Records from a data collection
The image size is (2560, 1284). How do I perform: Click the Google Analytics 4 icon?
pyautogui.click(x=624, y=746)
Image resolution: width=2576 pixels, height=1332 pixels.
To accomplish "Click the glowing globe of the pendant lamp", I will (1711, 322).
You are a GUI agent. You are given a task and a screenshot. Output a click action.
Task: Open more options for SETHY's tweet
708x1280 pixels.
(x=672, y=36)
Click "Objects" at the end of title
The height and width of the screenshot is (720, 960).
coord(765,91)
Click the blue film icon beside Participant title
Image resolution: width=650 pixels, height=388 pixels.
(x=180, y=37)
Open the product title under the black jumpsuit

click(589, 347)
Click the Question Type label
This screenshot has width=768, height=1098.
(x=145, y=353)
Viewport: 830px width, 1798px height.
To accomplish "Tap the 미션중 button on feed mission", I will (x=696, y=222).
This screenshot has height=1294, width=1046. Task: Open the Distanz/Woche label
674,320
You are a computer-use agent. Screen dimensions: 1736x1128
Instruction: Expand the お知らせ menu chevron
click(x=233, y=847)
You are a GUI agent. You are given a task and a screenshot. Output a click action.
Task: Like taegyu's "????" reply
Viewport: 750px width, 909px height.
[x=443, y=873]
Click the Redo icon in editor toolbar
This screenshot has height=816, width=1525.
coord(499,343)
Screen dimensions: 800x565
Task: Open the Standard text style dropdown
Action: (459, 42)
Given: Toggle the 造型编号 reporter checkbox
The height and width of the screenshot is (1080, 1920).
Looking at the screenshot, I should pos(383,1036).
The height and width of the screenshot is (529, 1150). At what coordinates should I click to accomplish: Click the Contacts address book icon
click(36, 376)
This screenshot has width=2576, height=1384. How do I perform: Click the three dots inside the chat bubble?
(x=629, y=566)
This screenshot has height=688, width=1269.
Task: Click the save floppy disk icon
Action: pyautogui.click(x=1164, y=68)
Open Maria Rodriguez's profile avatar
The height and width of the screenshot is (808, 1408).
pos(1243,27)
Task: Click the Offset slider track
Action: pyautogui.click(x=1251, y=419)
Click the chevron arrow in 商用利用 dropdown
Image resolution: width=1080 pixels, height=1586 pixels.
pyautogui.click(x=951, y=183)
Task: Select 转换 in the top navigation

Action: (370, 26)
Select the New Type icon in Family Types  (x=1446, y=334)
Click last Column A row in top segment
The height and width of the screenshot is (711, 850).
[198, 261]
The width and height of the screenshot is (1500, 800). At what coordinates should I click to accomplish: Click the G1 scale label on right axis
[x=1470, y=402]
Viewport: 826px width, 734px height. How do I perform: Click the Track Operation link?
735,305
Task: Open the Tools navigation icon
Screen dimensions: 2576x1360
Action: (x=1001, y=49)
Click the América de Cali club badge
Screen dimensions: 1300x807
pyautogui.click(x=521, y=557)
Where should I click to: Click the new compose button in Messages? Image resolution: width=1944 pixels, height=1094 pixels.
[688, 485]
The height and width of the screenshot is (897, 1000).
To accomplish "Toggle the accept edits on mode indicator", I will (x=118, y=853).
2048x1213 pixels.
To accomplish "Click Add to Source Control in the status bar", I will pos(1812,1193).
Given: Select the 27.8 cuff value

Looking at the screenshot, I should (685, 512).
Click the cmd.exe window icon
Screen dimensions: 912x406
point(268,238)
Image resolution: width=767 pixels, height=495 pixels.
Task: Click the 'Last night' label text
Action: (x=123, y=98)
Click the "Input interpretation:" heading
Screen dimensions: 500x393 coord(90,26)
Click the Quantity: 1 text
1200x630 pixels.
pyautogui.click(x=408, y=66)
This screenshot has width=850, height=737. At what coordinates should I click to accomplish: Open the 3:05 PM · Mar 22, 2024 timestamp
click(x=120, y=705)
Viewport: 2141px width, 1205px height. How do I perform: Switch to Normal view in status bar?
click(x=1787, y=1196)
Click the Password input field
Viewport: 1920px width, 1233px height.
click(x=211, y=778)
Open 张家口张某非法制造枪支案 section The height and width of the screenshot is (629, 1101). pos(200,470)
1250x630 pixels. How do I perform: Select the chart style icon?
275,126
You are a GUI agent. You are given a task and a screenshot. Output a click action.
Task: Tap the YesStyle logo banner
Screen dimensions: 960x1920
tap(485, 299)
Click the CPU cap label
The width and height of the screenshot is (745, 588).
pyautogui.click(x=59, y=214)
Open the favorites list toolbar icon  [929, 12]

● **AIM OF THE TASK**: Show each line of the records above that contains the word "Open". Only matches in the same upper and lower case count.

● **EXERCISE ANSWER**:
Task: Open more options for SETHY's tweet
Open the product title under the black jumpsuit
This screenshot has height=1294, width=1046. Task: Open the Distanz/Woche label
Task: Open the Standard text style dropdown
Open Maria Rodriguez's profile avatar
Task: Open the Tools navigation icon
This screenshot has width=850, height=737. At what coordinates should I click to accomplish: Open the 3:05 PM · Mar 22, 2024 timestamp
Open 张家口张某非法制造枪支案 section The height and width of the screenshot is (629, 1101). pos(200,470)
Open the favorites list toolbar icon  [929, 12]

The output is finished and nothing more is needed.